Data digging can be legal headache

Thursday, November 8, 2007

By MARTHA McKAY
STAFF WRITER for The Record

Here’s a fact to consider: As much as 70 percent of all electronic documents your business generates will never be printed on paper.

So what, you say? Isn’t the paperless office a good thing?

Well, it depends.

If your business gets sued, it’s no longer a matter of leafing through boxes for letters, files or other papers that lawyers typically request during the initial discovery phase of a lawsuit. These days, a suit against a company, or any other organization, is likely to trigger a new kind of cyber-scrambling.

Instead of searching through boxes, you’ve got to search hard drives, servers and backup tapes. Your IT guy might have to wade through two years’ worth of stored e-mail for messages related to the suit. And you may end up paying a small fortune for a legal team (because it will take a team to do the work) to review all the electronic documents that turn up despite trying to refine a search using words related to the specific case.

It’s not hard to imagine that this could become a really big headache for any size business.

“Companies are starting to drown in their own e-mails and electronic files,” said Patrick J. Burke, assistant general counsel for Guidance Software Inc., computer forensic specialists based in Pasadena, Calif.

In December, a set of federal guidelines came out that gave lawyers and courts a better framework for how to deal with electronic discovery issues. The new rules force participants in a lawsuit to think early on in the process about the quantity of electronic documents that need to be produced, who is going to pay for them, and how the process will be done.

As for awareness in the business community about impact of the new rules, most lawyers believe the news is filtering out.

“Businesses with in-house counsel are either aware of it or are beginning to be aware of it,” said David Kohane, a litigator with Cole, Schotz, Meisel, Forman & Leonard in Hackensack. “Companies involved in litigation are definitely aware of it.”

What they might not be aware of, however, is cost.

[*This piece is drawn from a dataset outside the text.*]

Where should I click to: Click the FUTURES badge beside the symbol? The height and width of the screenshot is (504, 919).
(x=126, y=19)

The sheer volume of e-mail sent by businesses these days means the amount of information you’re likely to have to sift through is big. Really big. Think about how many times an attached document might be circulated around an organization in an e-mail and you’ll start to get the idea. Or consider what might happen if a lawyer asks for a document dating back 10 years or more that’s stored on a musty backup tape in a format no one uses anymore (remember WordStar?).

Your business may end up with people sitting for 10 to 12 hours a day reviewing the mass of electronically stored documents before they are handed over to the legal adversary requesting them.

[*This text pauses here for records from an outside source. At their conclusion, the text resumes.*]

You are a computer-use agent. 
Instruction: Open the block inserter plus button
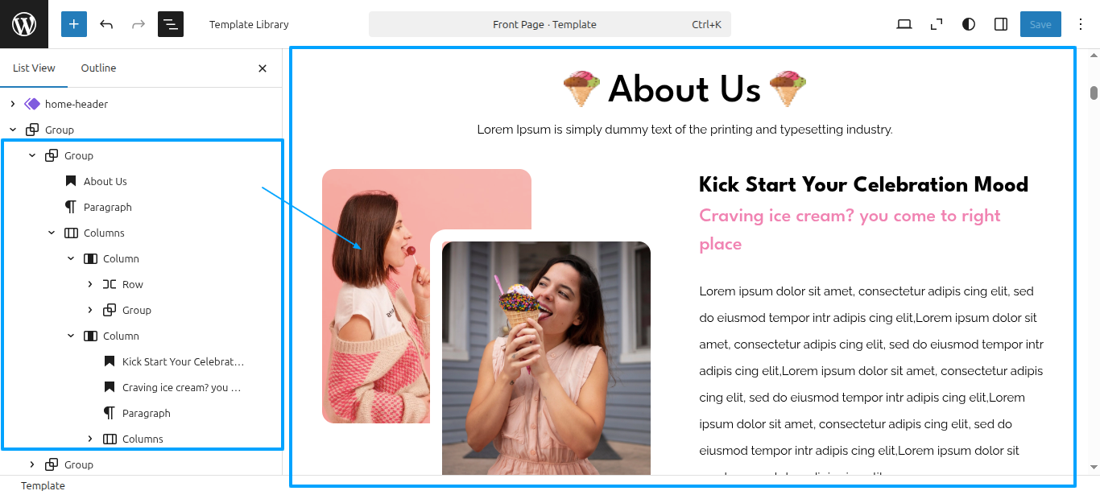click(74, 24)
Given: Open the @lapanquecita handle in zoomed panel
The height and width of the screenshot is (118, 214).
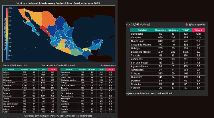Looking at the screenshot, I should click(x=197, y=25).
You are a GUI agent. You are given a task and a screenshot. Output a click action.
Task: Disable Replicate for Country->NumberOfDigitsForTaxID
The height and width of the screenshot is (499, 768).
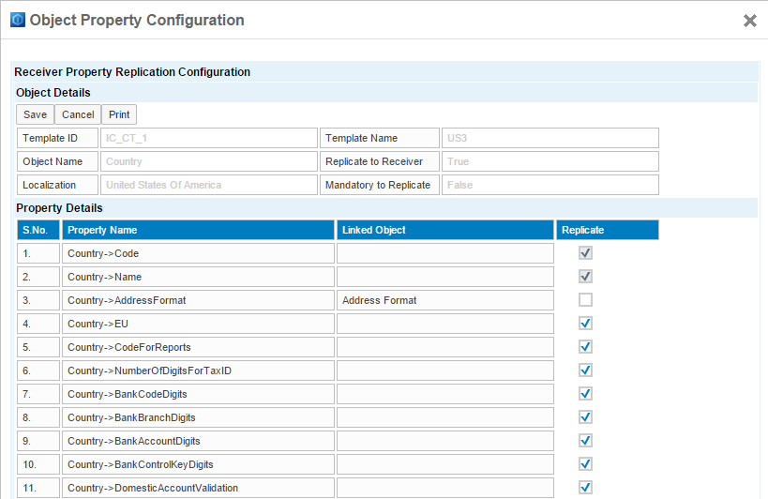coord(585,370)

As Jeffrey J. Greenbaum, a veteran business litigator with Newark law firm Sills Cummis & Gross, put it, this could cost your business “oodles of money.”

Greenbaum told of one case he handled in which his client was forced to drop the lawsuit because the cost of electronic discovery was simply too high.

Not surprisingly, there are a slew of technology companies that offer methods of combing through backup tapes and sniffing around desktop hard drives to retrieve the relevant data. Many of them are also in the business of offering storage and archiving services.

AXS-One, a digital archiving and records management company based in Rutherford that offers businesses e-discovery services, says it is starting to see companies come to them before they get hit with a lawsuit. And they predict more changes to come.

“Over time, IT management will start to need to have a very good handle on what’s involved in litigation and [a company’s] general counsel and outside counsel will become much more savvy about IT,” said Marie-Charlotte Patterson, a vice president of market strategy at AXS-One.

Rick Wolf, a former top lawyer for Cendant Corp., has been through the e-discovery wringer.

As senior vice president and head of global compliance, he coordinated that company’s effort in 1998 to secure e-mail backup tapes in connection with a grand jury subpoena.

Today, along with tighter regulations governing what records must be retained by companies, the cost of storing all that electronic data has dropped, said Wolf, who now runs his own consultancy, Lexakos in West Orange.

“[Storage] is almost a commodity,” said Wolf. “It’s affordable to store the information, but it’s very difficult to preserve what you need and destroy what you don’t.”

That is the big problem. If you continue to allow your employees to communicate using e-mail, instant messaging, mobile text message services and more, then your business needs to think about getting a good records retention policy in place that both in-house lawyers and IT people can agree on.

It’s easier said than done, the experts say.

“Everybody knows what they need to do,” said Wolf, “but it’s very difficult to execute.”